Chicken Ranch Beach’s Channel B has faced bacterial pollution since at least 2007, said Tom Gaman, the chair of the Tomales Bay Foundation. That year, the Tomales Bay Watershed Council—a defunct organization that preceded the foundation—conducted testing that revealed bacterial levels that surpassed the state Department of Public Health’s swimming standards.
In 2015 and 2018, county DNA studies found that the bacteria came from a non-human source. Hydrologists speculate that there may be a natural subterranean bacterial hotspot that seeps into the channel. Mr. Gaman believes that when the previous property owners excavated a portion of the property to build a bed and breakfast, a subterranean hotspot was tapped, though there is no evidence of the bacteria’s origin.
Channel B failed to meet water quality standards twice in 2022. According to Arti Kundu, a project manager with the county’s Environmental Health Services division, the county stopped collecting biweekly samples from the channel last summer due to the consistent absence of water there.
In the early 1900s, Chicken Ranch Beach was a brackish lagoon fed by Third Valley Creek and Tomales Bay.

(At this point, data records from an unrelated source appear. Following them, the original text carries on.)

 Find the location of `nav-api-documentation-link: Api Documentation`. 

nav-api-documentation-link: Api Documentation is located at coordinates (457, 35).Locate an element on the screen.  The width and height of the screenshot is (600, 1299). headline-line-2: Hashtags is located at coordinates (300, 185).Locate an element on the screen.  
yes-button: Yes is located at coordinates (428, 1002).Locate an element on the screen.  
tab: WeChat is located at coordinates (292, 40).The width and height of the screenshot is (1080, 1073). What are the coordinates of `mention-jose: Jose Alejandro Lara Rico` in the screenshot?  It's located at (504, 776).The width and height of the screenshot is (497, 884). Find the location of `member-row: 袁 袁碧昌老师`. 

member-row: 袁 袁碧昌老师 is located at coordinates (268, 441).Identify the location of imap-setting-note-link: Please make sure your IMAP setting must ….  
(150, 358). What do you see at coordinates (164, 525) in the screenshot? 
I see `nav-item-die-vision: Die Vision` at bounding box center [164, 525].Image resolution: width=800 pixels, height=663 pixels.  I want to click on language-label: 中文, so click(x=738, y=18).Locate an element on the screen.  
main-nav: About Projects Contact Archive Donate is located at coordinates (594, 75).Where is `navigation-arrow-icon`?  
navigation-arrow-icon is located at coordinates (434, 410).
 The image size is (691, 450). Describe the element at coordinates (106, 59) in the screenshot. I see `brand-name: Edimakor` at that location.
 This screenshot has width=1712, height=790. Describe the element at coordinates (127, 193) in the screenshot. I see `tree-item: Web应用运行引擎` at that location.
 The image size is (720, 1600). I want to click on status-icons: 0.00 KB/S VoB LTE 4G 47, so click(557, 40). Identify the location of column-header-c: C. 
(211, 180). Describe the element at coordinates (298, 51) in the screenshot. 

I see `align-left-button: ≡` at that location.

Several projects by property owners, the county and a telephone company reshaped the landscape over the next century. In 2008, the Tomales Bay Foundation received a $108,000 grant from the California Coastal Conservancy to fund a 15 percent design for a restoration of the area. The design was ultimately nixed for being too pricey, and the county was reluctant to champion it after a lawsuit by the previous owners held the county legally responsible for flooding on the property because its staff had permitted the home.
In 2022, the foundation got a second Coastal Conservancy grant of $249,000 to fund an 80 percent design. The conservancy and the Tomales Bay Foundation are working to secure a $812,000 grant from the U.S. Fish and Wildlife Service to cover the remainder of the project, from permits to construction and native plant maintenance.
Prunuske Chatham hopes to get an exemption from California Environmental Quality Act review and begin construction in 2025. Construction would take just six weeks.